DRUGS OF ABUSE: Thousands of offspring are being born to drug-dependent women who consumed high doses of psychoactive drugs during their pregnancy. Many of these children are subsequently abandoned and left to be cared for by the state. It is only now becoming apparent that many of these unfortunate children have been adversely affected by their mothers' drug habits and will become enormous burdens on federal, state and local social services.

The hallucinogen LSD (lysergic acid diethylamide) has received a great deal of attention due to its previous widespread use. It has been shown that LSD can cause chromosome damage. Even so, the evidence is not yet convincing that LSD consumption will cause the birth of a malformed infant. Stimulants that are commonly abused likely can alter the fetal development of nervous system structures; these include cocaine, and amphetamines. A great deal of additional research is required to determine the exact nature of these drug-induced defects and society must decide how best to deal with these innocent victims of drug abuse.

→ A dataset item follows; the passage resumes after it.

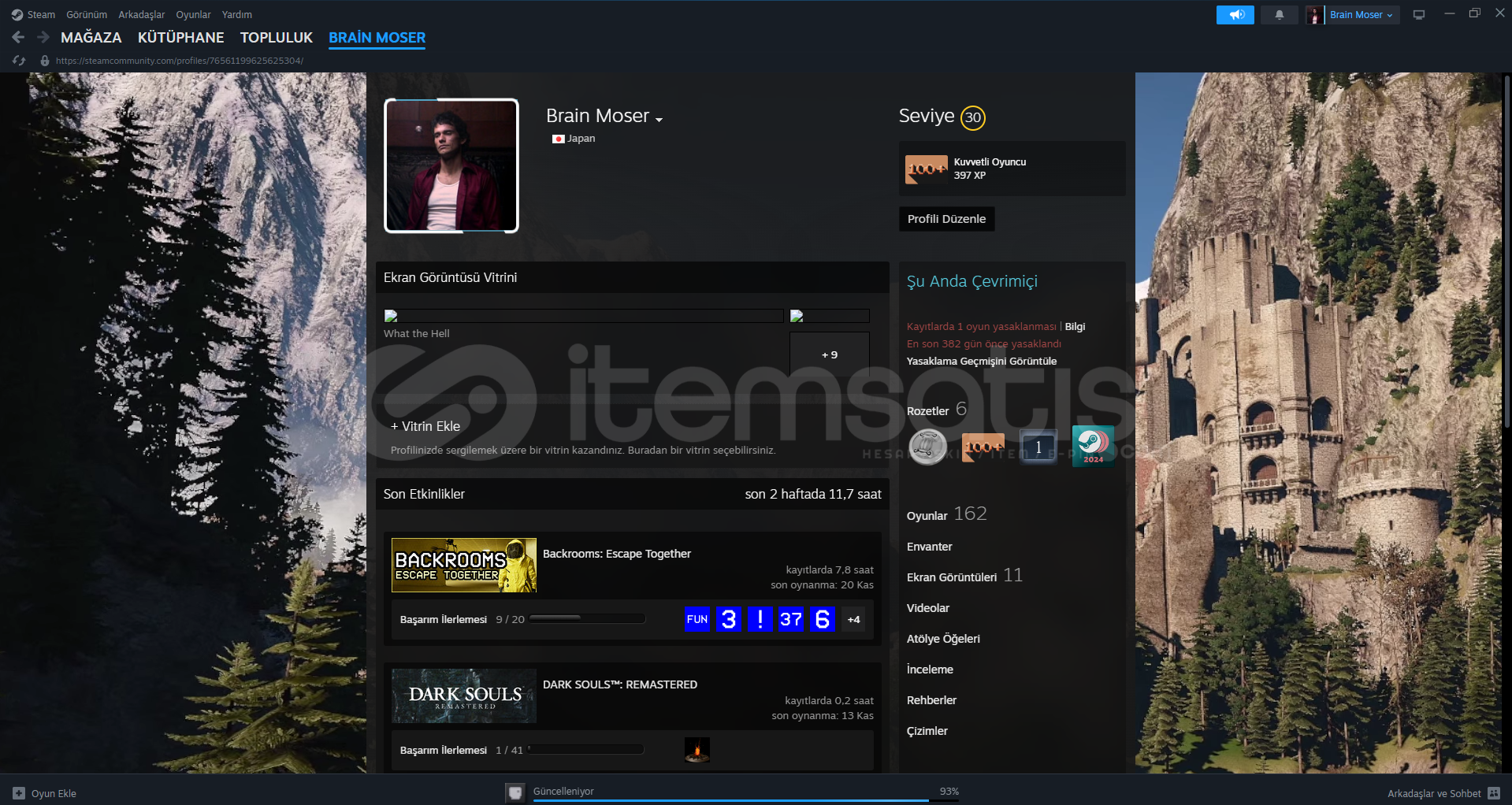Open the announcements megaphone button

click(x=1235, y=15)

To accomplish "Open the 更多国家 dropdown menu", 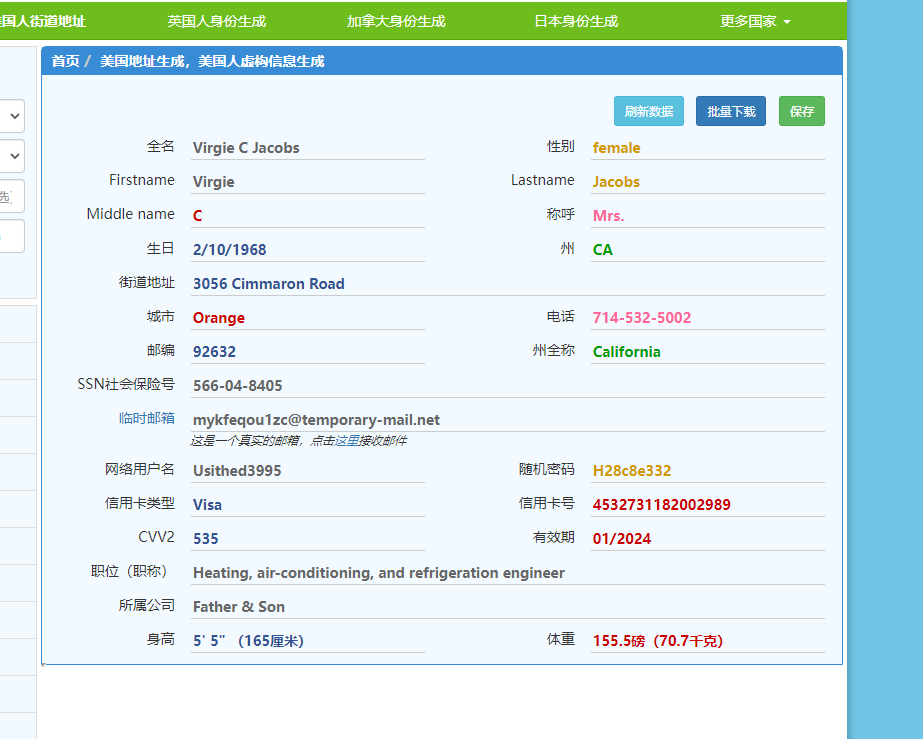I will pos(755,21).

ETHANOL (see Chapter 7): Numerous studies have found that consumption of alcohol during pregnancy, especially in the early months, can harm the fetus. Included in the findings are:

- significantly decreased birth weight (observed in women who consumed as little as one ounce of alcohol per day)

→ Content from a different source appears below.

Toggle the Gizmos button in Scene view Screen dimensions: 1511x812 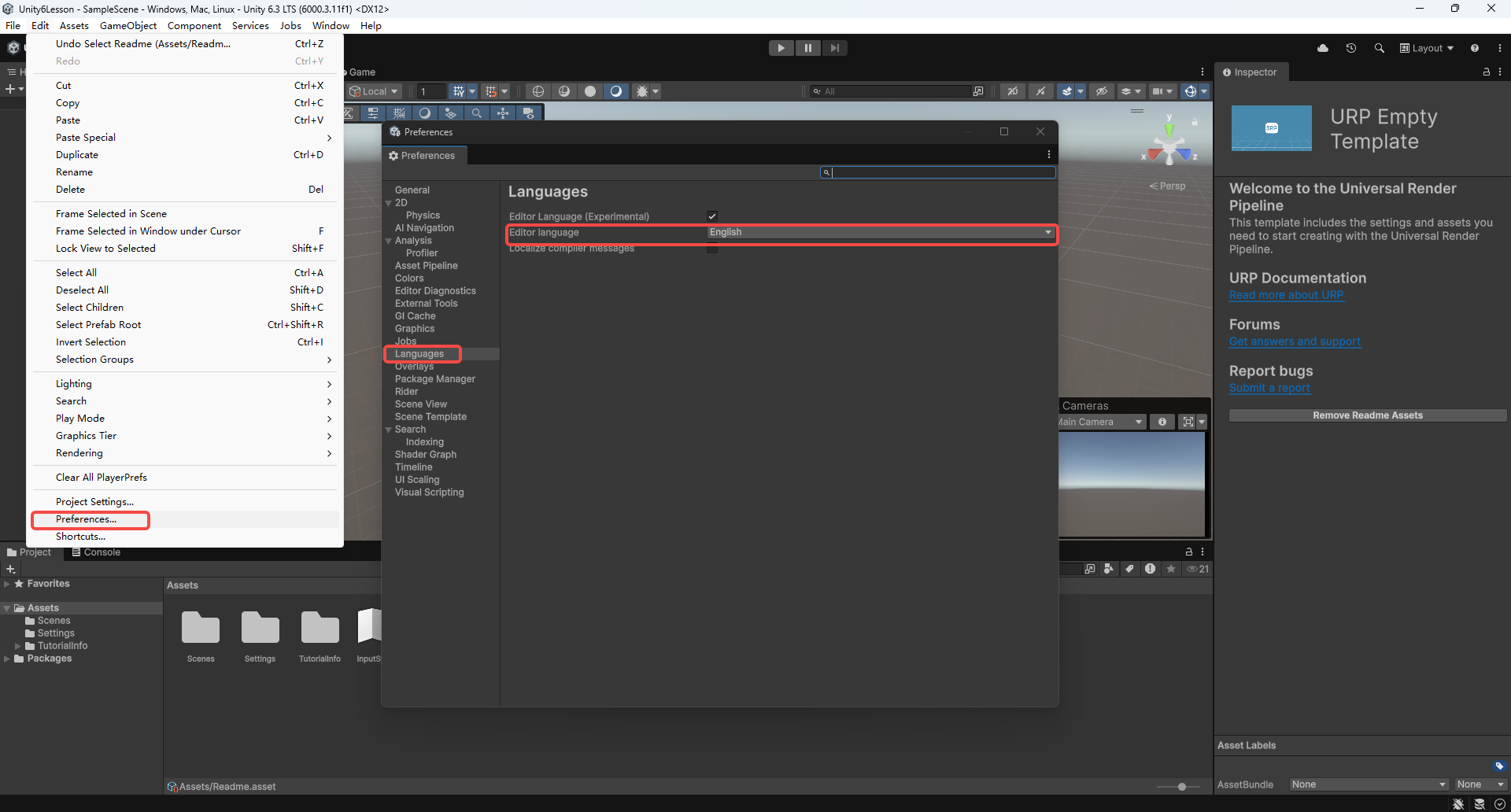[x=1190, y=91]
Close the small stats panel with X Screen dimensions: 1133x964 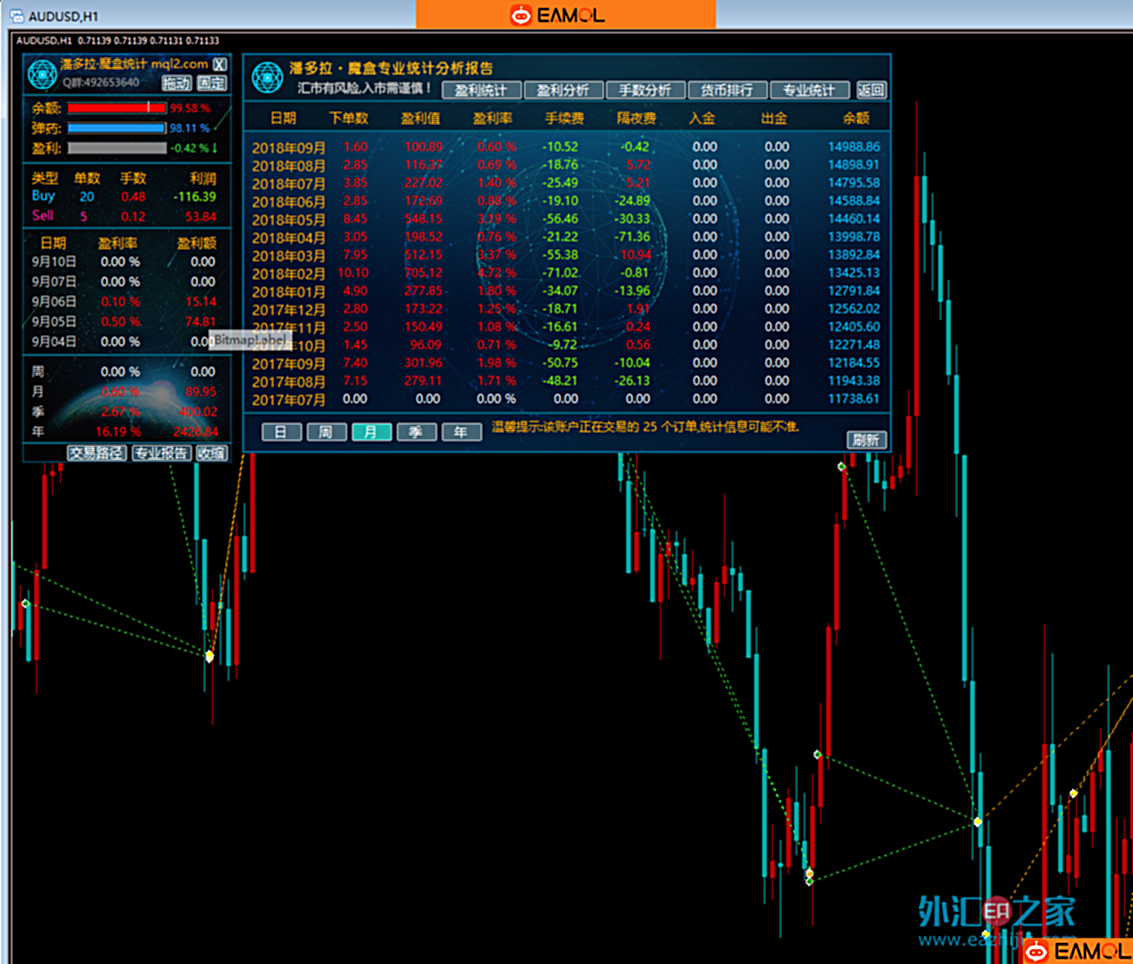click(220, 65)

- significant increases in spontaneous abortions (observed at levels of alcohol consumption as low as one ounce twice per week)

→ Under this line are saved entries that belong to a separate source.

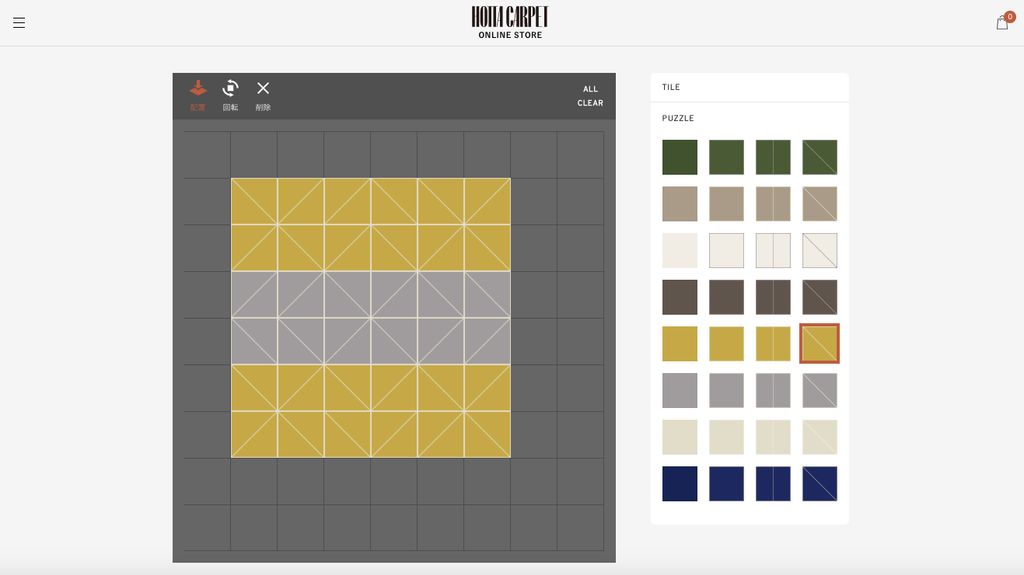Go to Hotta Carpet Online Store home
1024x575 pixels.
(x=510, y=22)
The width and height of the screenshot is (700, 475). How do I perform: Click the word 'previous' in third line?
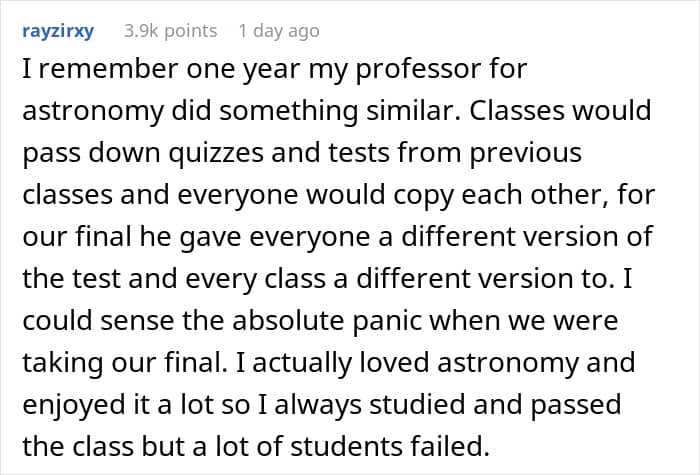tap(525, 153)
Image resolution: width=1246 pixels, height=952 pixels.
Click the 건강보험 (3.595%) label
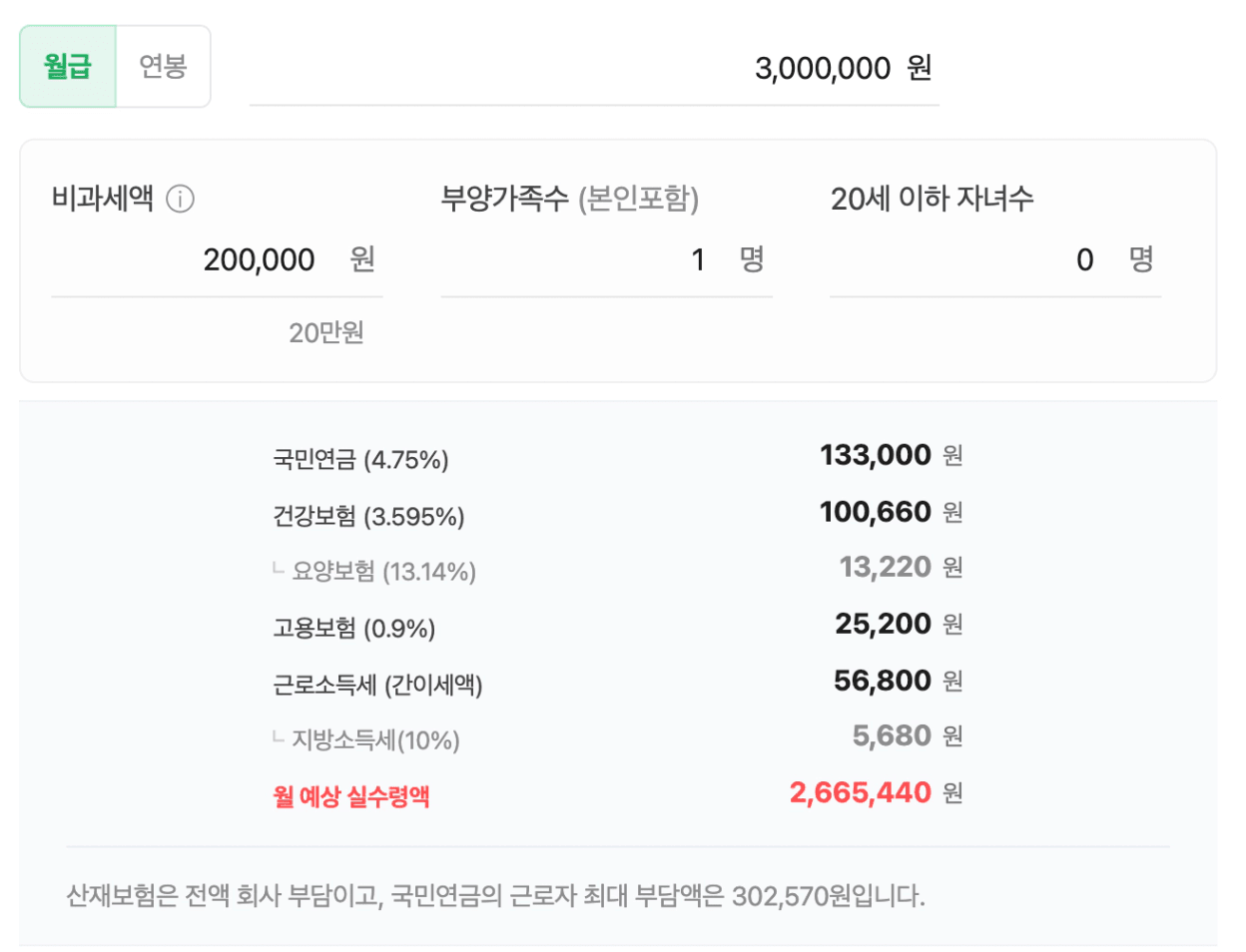point(368,516)
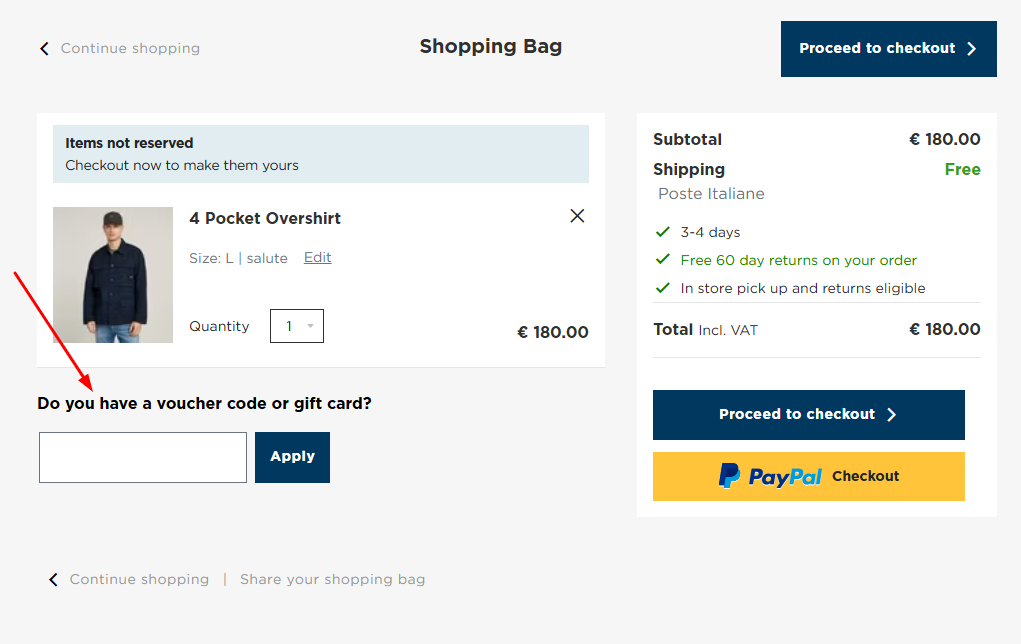This screenshot has width=1021, height=644.
Task: Expand shipping details under Poste Italiane
Action: pyautogui.click(x=711, y=193)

- High consumption of alcohol, consistent with the diagnosis of alcoholism, risks bearing a child with a cluster of severe physical and mental defects known as fetal alcohol syndrome (FAS). Associated birth defects include retarded postnatal growth, small head (microencephaly), mental retardation, facial abnormalities, heart defects, joint anomalies, and other malformations.

INSULIN: This hormone is used to treat diabetic patients and at one time was thought to adversely affect the fetus. However, there is currently no clinical evidence that controlled insulin therapy has teratogenic effects in humans.

SEX HORMONES: The exposure of the fetus to testosterone (male hormone) or estrogen (female hormone) causes sterility and masculinization in female offspring. Use of birth control pills during the first trimester of pregnancy can cause heart and limb deformities in the fetus. Use of oral contraceptives should be stopped immediately if pregnancy is suspected.

ENVIRONMENTAL TOXINS: some chemicals to which pregnant women might be exposed in the general environment are teratogenic in animals. Included in this group are dioxin, a contaminant in some herbicides, the fungicide, captan, as well as mercury and lead.

 

DRUG PRESCRIBING FOR CHRONIC MEDICAL DISORDERS DURING PREGNANCY

While it is desirable for pregnant women to avoid exposure to drugs during the gestation period, often this is not possible. Frequently, women of reproductive age experience medical disorders that require pharmacotherapy for maternal well-being. In such cases, it is recommended that the attending physicians prescribe drugs that provide maximal safety to the fetus and adequate therapeutic benefit for the mother. The selection of the best therapeutic agents for such instances can be difficult because of a lack of reliable information concerning the effects of such drugs on fetal development. The following are some medical conditions that often require some pharmacological intervention even during pregnancy:

- chronic hypertension

- diabetes

- thyroid disease

- epilepsy

- asthma

- migraine headaches

- cardiovascular disease

CONCLUSION

While we do not fully appreciate all of the risks of exposing a human fetus to drugs during pregnancy, it has been convincingly demonstrated that tragic consequences can occur. However, proper perspective should be maintained and we should remember that the proven instances of such tragedies are few and far between. Consequently, a conservative approach to using prescription and nonprescription medications as well as many recreational and beverage drug products during gestation is recommended. If a drug needs to be administered to an expectant mother, the safety record of the medication and the stage of pregnancy, should be evaluated carefully by the physician to assure the greatest possible safety for both mother and fetus.